Most modern GPUs don’t like to share data they own – daring to poke the bear will invariably incur a cost. This includes the PowerVR Tile Based Deferred Rendering (TBDR) architecture, which keeps a number of frames in-flight so that vertex, fragment and GPU compute tasks can be dynamically scheduled for execution. For an application to be optimal, a renderer must be written with this parallelization in mind.

The key question is – what happens when an application updates data that is still being used by the GPU? The following sections detail the common pitfalls when dealing with dynamic texture and vertex data on platforms with PowerVR Series5 and Series5XT GPUs, and describe how these pitfalls can be avoided.

Texture updates

When an application updates a texture, the driver will check if there are any unresolved renders that require the existing data.

Optimize your renderer - 01 - texture ghosting Texture ghosting

In most cases where the texture is still needed, the driver will take an optimized path and cache the modified data until outstanding renders complete. If the driver is unable to take this path (i.e. the cache is already full), a copy will be created so the original texture can be updated while the duplicate is used by incomplete renders (thus allowing the GPU to continue without interruption). The process of duplicating textures is referred to as “ghosting”.

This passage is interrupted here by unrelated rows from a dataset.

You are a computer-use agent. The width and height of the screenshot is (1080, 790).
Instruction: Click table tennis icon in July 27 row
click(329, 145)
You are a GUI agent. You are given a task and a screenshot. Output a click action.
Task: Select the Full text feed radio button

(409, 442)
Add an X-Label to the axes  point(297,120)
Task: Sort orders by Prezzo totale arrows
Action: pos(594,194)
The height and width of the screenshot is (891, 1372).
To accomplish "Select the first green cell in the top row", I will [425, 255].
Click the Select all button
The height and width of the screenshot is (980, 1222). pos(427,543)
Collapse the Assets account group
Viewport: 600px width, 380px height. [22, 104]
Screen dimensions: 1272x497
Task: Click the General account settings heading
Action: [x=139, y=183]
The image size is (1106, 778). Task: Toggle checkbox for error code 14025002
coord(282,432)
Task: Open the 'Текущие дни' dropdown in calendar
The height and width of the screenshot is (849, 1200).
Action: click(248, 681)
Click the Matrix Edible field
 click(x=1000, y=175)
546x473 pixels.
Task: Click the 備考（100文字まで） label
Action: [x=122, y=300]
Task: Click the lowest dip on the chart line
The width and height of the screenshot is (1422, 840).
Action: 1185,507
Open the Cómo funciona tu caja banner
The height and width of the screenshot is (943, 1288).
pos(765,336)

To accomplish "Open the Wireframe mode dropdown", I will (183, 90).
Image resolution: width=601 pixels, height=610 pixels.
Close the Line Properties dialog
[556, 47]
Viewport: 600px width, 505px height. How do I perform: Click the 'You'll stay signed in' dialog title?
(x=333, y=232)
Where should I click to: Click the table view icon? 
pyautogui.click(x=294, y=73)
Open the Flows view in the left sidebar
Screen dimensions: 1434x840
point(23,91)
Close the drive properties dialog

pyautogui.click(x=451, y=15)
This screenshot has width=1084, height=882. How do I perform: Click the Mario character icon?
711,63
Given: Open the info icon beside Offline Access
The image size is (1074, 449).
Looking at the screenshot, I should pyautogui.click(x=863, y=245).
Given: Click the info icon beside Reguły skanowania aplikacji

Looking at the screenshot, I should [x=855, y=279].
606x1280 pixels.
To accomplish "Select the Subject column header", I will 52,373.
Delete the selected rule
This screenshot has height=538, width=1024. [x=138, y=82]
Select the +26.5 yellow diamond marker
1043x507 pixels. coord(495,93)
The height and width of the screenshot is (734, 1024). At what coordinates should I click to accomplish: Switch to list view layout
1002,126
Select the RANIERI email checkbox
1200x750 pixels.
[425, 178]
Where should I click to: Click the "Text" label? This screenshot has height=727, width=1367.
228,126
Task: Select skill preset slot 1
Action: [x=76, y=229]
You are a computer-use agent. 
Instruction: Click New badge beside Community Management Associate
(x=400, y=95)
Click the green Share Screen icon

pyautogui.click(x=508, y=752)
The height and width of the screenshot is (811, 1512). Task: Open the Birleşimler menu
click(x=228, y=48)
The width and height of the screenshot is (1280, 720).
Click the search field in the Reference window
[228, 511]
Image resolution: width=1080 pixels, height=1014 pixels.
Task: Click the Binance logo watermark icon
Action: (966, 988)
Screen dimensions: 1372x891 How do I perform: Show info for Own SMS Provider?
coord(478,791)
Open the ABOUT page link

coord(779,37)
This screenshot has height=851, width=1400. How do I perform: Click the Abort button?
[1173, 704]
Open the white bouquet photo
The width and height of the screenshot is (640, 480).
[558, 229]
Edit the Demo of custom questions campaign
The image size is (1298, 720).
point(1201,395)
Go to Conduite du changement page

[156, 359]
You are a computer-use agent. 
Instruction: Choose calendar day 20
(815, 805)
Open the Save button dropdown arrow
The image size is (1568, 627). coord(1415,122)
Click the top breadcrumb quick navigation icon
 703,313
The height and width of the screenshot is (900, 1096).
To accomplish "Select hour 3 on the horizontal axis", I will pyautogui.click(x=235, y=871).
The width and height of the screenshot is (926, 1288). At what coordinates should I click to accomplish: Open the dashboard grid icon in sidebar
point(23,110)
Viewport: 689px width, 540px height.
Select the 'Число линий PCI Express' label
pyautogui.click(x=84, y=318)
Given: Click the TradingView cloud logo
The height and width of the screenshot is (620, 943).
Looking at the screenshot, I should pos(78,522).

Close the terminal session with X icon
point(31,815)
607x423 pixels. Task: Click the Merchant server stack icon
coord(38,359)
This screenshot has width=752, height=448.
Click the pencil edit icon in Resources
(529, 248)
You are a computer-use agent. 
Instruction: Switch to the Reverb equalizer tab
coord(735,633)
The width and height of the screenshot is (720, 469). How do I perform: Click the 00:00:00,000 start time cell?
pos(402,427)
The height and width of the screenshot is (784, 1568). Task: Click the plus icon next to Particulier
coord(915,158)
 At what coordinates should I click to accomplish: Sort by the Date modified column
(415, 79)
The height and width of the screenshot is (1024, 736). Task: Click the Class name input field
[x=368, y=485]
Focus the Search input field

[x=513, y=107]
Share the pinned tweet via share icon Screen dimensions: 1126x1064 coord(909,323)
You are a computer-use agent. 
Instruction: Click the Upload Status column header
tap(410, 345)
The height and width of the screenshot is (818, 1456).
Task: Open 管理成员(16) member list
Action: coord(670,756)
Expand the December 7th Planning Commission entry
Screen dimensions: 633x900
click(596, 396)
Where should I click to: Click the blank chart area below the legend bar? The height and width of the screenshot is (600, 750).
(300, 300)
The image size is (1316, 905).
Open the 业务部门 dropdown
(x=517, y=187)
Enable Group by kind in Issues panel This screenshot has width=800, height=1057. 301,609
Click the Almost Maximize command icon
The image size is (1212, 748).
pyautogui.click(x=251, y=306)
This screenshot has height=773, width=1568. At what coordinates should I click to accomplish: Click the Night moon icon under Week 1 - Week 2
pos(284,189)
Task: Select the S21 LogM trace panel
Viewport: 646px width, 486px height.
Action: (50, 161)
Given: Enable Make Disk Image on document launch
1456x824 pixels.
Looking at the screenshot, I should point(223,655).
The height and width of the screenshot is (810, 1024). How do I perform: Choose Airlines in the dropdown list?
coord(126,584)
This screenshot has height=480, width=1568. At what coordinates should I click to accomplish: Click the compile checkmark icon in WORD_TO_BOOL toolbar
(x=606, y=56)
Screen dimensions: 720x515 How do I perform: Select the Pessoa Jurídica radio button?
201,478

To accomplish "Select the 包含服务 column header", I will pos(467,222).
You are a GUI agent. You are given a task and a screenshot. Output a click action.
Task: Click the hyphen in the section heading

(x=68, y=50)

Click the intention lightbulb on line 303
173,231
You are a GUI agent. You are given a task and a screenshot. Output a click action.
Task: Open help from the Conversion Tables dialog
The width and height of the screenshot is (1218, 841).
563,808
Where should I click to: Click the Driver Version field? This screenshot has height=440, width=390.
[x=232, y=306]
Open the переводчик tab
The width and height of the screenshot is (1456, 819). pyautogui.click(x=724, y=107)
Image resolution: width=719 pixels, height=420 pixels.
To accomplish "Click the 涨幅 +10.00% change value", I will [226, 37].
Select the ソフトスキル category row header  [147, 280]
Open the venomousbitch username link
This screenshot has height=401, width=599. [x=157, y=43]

How does ghosting affect me?

The aim of ghosting is to avoid expensive stalls that would occur if a render had to be kicked every time a texture is updated. However, a significant amount of texture ghosting can cause the driver to run out of memory. Applications that hit this issue tend to be regularly updating texture atlases, for example map data in navigation software and glyphs, particularly for languages with large character sets (such as Mandarin).

In a worst case scenario, an application may be updating a texture, using it, updating it and using it repeatedly within a single frame. When an application does this, the driver will most likely create a ghost for every version of that texture that is required by a render, which means a single texture has the potential to cause a GL_OUT_OF_MEMORY error by itself!

When ghosting occurs, the entire texture will be duplicated. This is done for performance reasons, as tracking modifications and sampling textures correctly would have a significant overhead.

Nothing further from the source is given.